Write out all of the records, keeping each one exactly as written.

(Input data)

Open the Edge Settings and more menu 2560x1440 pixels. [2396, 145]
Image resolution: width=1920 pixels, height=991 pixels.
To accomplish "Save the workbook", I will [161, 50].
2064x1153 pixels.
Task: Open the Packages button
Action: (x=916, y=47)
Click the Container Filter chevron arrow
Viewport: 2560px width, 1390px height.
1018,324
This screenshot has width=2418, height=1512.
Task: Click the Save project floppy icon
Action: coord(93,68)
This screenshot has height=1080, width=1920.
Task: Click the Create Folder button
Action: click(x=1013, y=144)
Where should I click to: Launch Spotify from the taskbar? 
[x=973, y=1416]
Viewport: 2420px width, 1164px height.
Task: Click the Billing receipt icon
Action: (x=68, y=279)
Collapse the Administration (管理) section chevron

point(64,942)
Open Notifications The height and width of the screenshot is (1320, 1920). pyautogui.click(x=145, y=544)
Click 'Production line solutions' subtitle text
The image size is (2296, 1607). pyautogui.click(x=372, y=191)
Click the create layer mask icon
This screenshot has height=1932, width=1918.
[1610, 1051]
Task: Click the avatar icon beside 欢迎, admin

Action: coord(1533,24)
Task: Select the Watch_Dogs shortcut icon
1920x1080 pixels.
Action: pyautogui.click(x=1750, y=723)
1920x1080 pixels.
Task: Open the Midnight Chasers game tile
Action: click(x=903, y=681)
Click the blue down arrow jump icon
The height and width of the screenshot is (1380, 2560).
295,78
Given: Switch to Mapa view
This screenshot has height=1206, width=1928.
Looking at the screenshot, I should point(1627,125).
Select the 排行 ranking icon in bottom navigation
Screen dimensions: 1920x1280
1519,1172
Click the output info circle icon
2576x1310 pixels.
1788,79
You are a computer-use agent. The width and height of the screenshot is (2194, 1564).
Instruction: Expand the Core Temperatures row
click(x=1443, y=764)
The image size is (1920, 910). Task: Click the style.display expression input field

(End Input data)

== Exercise response ==
Open the Edge Settings and more menu 2560x1440 pixels. [2396, 145]
Image resolution: width=1920 pixels, height=991 pixels.
To accomplish "Save the workbook", I will [161, 50].
2064x1153 pixels.
Task: Open the Packages button
Action: (x=916, y=47)
Click the Container Filter chevron arrow
Viewport: 2560px width, 1390px height.
1018,324
This screenshot has width=2418, height=1512.
Task: Click the Save project floppy icon
Action: coord(93,68)
This screenshot has height=1080, width=1920.
Task: Click the Create Folder button
Action: click(x=1013, y=144)
Where should I click to: Launch Spotify from the taskbar? 
[x=973, y=1416]
Viewport: 2420px width, 1164px height.
Task: Click the Billing receipt icon
Action: (x=68, y=279)
Collapse the Administration (管理) section chevron

point(64,942)
Open Notifications The height and width of the screenshot is (1320, 1920). pyautogui.click(x=145, y=544)
Click 'Production line solutions' subtitle text
The image size is (2296, 1607). pyautogui.click(x=372, y=191)
Click the create layer mask icon
This screenshot has height=1932, width=1918.
[1610, 1051]
Task: Click the avatar icon beside 欢迎, admin

Action: coord(1533,24)
Task: Select the Watch_Dogs shortcut icon
1920x1080 pixels.
Action: pyautogui.click(x=1750, y=723)
1920x1080 pixels.
Task: Open the Midnight Chasers game tile
Action: click(x=903, y=681)
Click the blue down arrow jump icon
The height and width of the screenshot is (1380, 2560).
295,78
Given: Switch to Mapa view
This screenshot has height=1206, width=1928.
Looking at the screenshot, I should point(1627,125).
Select the 排行 ranking icon in bottom navigation
Screen dimensions: 1920x1280
1519,1172
Click the output info circle icon
2576x1310 pixels.
1788,79
You are a computer-use agent. The width and height of the screenshot is (2194, 1564).
Instruction: Expand the Core Temperatures row
click(x=1443, y=764)
The image size is (1920, 910). Task: Click the style.display expression input field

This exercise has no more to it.